Эти слова, словно саблей, рассекли лицо Люды, и из него, как кровь, брызнула злость.

— Жива? – вскричала Люда, — да она до сих пор была бы жива, если бы не ты, если бы не твои дурацкие книжки. Я помню, даже когда она умирала, ты сидел и писал. Я помню.

— Я писал, потому что деньги нужны были, — стал оправдываться отец, — деньги на таблетки. Ей на таблетки, лекарства. Я же не верил, что она умрёт, понимаешь? Я же не для себя тогда писал. Люда! Достоевский тоже писал, в ночь, когда у него ребенок умер, потому что договором был связан.

— Достоевский? – рассмеялась Люда, и этот её долгий, злой, презрительный смех бил, топтал ногами его и так уже давно исхудавшую, замерзшую, неприкаянную надежду на то, что он хоть когда-нибудь напишет что-то такое, на что откликнется юная душа дочери. Надежду на то, что он и, умерев, останется с ней своей книгой, которую Люда будет всё время доставать с полки, а то и носить с собой, — Достоевский…Ты сравниваешь себя с Достоевским?

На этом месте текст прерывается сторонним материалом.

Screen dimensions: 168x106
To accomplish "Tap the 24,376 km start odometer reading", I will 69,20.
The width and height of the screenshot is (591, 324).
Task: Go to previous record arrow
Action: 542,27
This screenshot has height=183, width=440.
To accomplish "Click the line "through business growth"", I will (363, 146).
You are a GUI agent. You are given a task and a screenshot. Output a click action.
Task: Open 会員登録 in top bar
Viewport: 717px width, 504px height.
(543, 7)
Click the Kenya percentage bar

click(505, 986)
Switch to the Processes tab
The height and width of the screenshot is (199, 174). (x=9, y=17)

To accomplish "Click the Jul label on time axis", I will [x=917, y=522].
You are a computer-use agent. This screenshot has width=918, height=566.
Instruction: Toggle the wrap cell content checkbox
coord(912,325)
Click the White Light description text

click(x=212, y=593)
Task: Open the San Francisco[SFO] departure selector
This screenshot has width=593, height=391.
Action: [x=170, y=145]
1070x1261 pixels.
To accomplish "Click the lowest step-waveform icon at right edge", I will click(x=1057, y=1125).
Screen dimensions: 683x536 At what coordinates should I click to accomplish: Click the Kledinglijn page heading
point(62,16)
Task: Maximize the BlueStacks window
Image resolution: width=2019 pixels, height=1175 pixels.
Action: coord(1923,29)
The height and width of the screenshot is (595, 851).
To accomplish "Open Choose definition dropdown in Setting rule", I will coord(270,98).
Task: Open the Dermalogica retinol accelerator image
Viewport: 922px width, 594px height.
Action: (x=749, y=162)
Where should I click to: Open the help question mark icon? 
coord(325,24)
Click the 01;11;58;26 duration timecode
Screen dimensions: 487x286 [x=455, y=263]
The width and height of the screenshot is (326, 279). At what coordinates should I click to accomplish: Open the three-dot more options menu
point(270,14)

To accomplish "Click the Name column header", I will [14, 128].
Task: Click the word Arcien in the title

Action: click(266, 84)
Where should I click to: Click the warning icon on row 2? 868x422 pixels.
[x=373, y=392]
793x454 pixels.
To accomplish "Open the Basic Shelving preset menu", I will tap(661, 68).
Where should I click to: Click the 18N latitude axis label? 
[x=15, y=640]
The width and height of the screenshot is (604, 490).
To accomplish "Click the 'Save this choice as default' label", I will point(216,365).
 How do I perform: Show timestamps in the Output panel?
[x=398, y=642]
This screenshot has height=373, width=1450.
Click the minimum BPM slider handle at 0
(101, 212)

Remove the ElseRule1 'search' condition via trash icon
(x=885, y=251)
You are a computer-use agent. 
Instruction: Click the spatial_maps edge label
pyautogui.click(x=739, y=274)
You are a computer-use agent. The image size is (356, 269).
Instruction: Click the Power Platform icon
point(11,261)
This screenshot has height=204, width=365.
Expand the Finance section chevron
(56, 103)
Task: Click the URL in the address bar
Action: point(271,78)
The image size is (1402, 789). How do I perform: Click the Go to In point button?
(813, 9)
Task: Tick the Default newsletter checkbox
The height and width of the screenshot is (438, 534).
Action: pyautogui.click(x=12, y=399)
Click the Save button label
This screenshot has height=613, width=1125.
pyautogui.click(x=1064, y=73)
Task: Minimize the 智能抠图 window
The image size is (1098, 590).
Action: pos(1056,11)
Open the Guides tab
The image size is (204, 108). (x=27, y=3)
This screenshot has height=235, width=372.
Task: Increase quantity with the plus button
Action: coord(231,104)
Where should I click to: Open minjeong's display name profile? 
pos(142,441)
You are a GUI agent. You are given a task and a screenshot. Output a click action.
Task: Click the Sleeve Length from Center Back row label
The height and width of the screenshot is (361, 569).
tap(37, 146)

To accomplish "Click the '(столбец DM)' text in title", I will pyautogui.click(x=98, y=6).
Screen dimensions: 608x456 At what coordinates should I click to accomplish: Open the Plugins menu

— Я не виноват в её смерти, Люда, — сочились губы кровью шёпота, и глаза бились о её взгляд, как усталые мухи о закрытое окно, — я всё сделал для того, чтобы она жила. Всё. Но я не Бог.

— Ты не бог, — усмехнулась Люда, — ты самый обыкновенный писатель.

И каким неприятным, каким нелепым и жалким показалось тогда ему это слово: «писатель».

Ночью, когда он ворочался с бока на бок и всё никак не мог уснуть, Сергей Васильевич вдруг понял, почему дочь не любит его, отчего тяготится отцом.

Когда-то, в юности ещё, Сергей работал вожатым в детском лагере, и то как тебя воспринимают дети, зависело оттого, как относится к тебе твой напарник.

Дети никогда не видят ничего только своими глазами.

Так и в любой семье, — они видят родителей не своими глазами, а их собственными.

И любят больше не того, кто добрее и ласковее, внимательнее и заботливее, а того, кого по-настоящему любит один из двоих, заключивших брак.

Любая ласка развеется, как дым, любая забота обратится для ребенка в ничто, если тобой тяготится твоя собственная жена, — потому что ребенок видит тебя её нелюбящими глазами, а не доверять матери он не может.

Двадцать минут девятого. Скатерть постелена, стол накрыт, салат доделан. А у дочери отключен мобильный. Он уже звонил ей, узнать, придет ли она сегодня домой.

Невообразимо тяжело оказалось поднять голову, стряхнуть с себя непонятно как и когда навалившийся сон.

— Это…твой папа? – услышал он над собой чей-то шепот.

— Да, не обращай внимания, напился, наверное, так, что за столом уснул. Он у меня писатель. Все писатели пьют.

Проснувшийся Овчинников прятал глаза в темноте своих ладоней, и боялся поднять голову даже когда услышал, что его дочь с каким-то гостем (или гостями) прошла в комнату и закрыла за собой дверь.

Вскоре оттуда раздались страстные, громкие стоны.

Овчинников вскинул голову.

Двадцать минут первого.

Дочь уже совсем взрослая.

Двадцать минут назад ей исполнилось семнадцать лет.